§ **Your goal**
Could you return all of the data exactly as given?
━━━━━ Given entries ━━━━━
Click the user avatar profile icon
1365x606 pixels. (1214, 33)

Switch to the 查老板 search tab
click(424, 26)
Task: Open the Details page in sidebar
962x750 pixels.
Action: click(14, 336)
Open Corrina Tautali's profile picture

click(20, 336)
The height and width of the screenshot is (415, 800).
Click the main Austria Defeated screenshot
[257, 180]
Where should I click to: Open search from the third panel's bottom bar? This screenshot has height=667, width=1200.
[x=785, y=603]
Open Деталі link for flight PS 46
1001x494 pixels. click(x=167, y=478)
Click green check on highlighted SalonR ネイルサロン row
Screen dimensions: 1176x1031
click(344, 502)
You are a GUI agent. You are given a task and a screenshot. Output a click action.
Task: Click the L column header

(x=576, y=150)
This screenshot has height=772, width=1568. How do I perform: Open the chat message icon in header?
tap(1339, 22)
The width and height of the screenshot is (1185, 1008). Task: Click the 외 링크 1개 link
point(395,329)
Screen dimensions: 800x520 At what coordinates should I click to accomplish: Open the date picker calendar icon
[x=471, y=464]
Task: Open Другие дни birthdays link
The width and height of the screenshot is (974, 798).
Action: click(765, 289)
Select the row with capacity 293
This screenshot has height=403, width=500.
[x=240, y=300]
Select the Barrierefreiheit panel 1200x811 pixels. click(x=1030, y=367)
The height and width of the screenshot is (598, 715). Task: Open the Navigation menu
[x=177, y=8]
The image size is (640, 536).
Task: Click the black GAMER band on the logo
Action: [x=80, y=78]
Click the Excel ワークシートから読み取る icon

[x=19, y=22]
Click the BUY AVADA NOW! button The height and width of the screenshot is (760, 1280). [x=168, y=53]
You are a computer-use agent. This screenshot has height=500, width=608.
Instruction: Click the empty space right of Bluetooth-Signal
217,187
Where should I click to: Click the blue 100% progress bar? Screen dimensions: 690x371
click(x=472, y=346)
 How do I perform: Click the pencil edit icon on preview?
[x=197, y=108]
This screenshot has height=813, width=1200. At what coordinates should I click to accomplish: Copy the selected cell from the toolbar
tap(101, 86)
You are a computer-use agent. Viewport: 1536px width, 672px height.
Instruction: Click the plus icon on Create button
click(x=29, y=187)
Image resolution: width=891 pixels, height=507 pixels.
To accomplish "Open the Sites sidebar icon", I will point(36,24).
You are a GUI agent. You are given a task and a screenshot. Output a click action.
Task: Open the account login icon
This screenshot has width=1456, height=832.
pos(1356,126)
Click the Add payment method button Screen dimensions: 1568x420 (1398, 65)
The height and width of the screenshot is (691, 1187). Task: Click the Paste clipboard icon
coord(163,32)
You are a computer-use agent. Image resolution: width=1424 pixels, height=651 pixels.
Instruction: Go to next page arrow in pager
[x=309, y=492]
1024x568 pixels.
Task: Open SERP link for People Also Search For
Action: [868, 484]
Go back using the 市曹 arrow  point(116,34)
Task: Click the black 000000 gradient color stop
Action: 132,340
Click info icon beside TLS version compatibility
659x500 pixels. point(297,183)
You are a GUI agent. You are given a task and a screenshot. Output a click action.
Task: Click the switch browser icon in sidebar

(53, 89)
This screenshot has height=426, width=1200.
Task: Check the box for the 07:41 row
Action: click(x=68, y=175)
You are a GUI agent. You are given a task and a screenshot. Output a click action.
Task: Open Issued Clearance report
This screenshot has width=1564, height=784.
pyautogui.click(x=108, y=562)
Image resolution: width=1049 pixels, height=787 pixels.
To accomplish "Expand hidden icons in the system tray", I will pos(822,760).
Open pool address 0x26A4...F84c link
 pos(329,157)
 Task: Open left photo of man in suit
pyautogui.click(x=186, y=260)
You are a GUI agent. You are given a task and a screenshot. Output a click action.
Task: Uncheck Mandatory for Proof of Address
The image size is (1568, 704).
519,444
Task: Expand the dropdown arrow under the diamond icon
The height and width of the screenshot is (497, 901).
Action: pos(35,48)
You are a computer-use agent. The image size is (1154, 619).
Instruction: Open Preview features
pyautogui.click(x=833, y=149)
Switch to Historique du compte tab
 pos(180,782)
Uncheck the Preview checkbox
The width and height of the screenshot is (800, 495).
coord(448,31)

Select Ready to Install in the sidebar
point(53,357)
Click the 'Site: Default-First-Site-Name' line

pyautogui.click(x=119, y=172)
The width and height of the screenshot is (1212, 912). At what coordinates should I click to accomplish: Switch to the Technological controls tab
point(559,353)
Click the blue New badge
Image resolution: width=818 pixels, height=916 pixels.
━━━━━
§ **Exercise answer**
Click the user avatar profile icon
1365x606 pixels. (1214, 33)

Switch to the 查老板 search tab
click(424, 26)
Task: Open the Details page in sidebar
962x750 pixels.
Action: click(14, 336)
Open Corrina Tautali's profile picture

click(20, 336)
The height and width of the screenshot is (415, 800).
Click the main Austria Defeated screenshot
[257, 180]
Where should I click to: Open search from the third panel's bottom bar? This screenshot has height=667, width=1200.
[x=785, y=603]
Open Деталі link for flight PS 46
1001x494 pixels. click(x=167, y=478)
Click green check on highlighted SalonR ネイルサロン row
Screen dimensions: 1176x1031
click(344, 502)
You are a GUI agent. You are given a task and a screenshot. Output a click action.
Task: Click the L column header

(x=576, y=150)
This screenshot has height=772, width=1568. How do I perform: Open the chat message icon in header?
tap(1339, 22)
The width and height of the screenshot is (1185, 1008). Task: Click the 외 링크 1개 link
point(395,329)
Screen dimensions: 800x520 At what coordinates should I click to accomplish: Open the date picker calendar icon
[x=471, y=464]
Task: Open Другие дни birthdays link
The width and height of the screenshot is (974, 798).
Action: click(765, 289)
Select the row with capacity 293
This screenshot has height=403, width=500.
[x=240, y=300]
Select the Barrierefreiheit panel 1200x811 pixels. click(x=1030, y=367)
The height and width of the screenshot is (598, 715). Task: Open the Navigation menu
[x=177, y=8]
The image size is (640, 536).
Task: Click the black GAMER band on the logo
Action: [x=80, y=78]
Click the Excel ワークシートから読み取る icon

[x=19, y=22]
Click the BUY AVADA NOW! button The height and width of the screenshot is (760, 1280). [x=168, y=53]
You are a computer-use agent. This screenshot has height=500, width=608.
Instruction: Click the empty space right of Bluetooth-Signal
217,187
Where should I click to: Click the blue 100% progress bar? Screen dimensions: 690x371
click(x=472, y=346)
 How do I perform: Click the pencil edit icon on preview?
[x=197, y=108]
This screenshot has height=813, width=1200. At what coordinates should I click to accomplish: Copy the selected cell from the toolbar
tap(101, 86)
You are a computer-use agent. Viewport: 1536px width, 672px height.
Instruction: Click the plus icon on Create button
click(x=29, y=187)
Image resolution: width=891 pixels, height=507 pixels.
To accomplish "Open the Sites sidebar icon", I will point(36,24).
You are a GUI agent. You are given a task and a screenshot. Output a click action.
Task: Open the account login icon
This screenshot has width=1456, height=832.
pos(1356,126)
Click the Add payment method button Screen dimensions: 1568x420 (1398, 65)
The height and width of the screenshot is (691, 1187). Task: Click the Paste clipboard icon
coord(163,32)
You are a computer-use agent. Image resolution: width=1424 pixels, height=651 pixels.
Instruction: Go to next page arrow in pager
[x=309, y=492]
1024x568 pixels.
Task: Open SERP link for People Also Search For
Action: [868, 484]
Go back using the 市曹 arrow  point(116,34)
Task: Click the black 000000 gradient color stop
Action: 132,340
Click info icon beside TLS version compatibility
659x500 pixels. point(297,183)
You are a GUI agent. You are given a task and a screenshot. Output a click action.
Task: Click the switch browser icon in sidebar

(53, 89)
This screenshot has height=426, width=1200.
Task: Check the box for the 07:41 row
Action: click(x=68, y=175)
You are a GUI agent. You are given a task and a screenshot. Output a click action.
Task: Open Issued Clearance report
This screenshot has width=1564, height=784.
pyautogui.click(x=108, y=562)
Image resolution: width=1049 pixels, height=787 pixels.
To accomplish "Expand hidden icons in the system tray", I will pos(822,760).
Open pool address 0x26A4...F84c link
 pos(329,157)
 Task: Open left photo of man in suit
pyautogui.click(x=186, y=260)
You are a GUI agent. You are given a task and a screenshot. Output a click action.
Task: Uncheck Mandatory for Proof of Address
The image size is (1568, 704).
519,444
Task: Expand the dropdown arrow under the diamond icon
The height and width of the screenshot is (497, 901).
Action: pos(35,48)
You are a computer-use agent. The image size is (1154, 619).
Instruction: Open Preview features
pyautogui.click(x=833, y=149)
Switch to Historique du compte tab
 pos(180,782)
Uncheck the Preview checkbox
The width and height of the screenshot is (800, 495).
coord(448,31)

Select Ready to Install in the sidebar
point(53,357)
Click the 'Site: Default-First-Site-Name' line

pyautogui.click(x=119, y=172)
The width and height of the screenshot is (1212, 912). At what coordinates should I click to accomplish: Switch to the Technological controls tab
point(559,353)
Click the blue New badge
Image resolution: width=818 pixels, height=916 pixels.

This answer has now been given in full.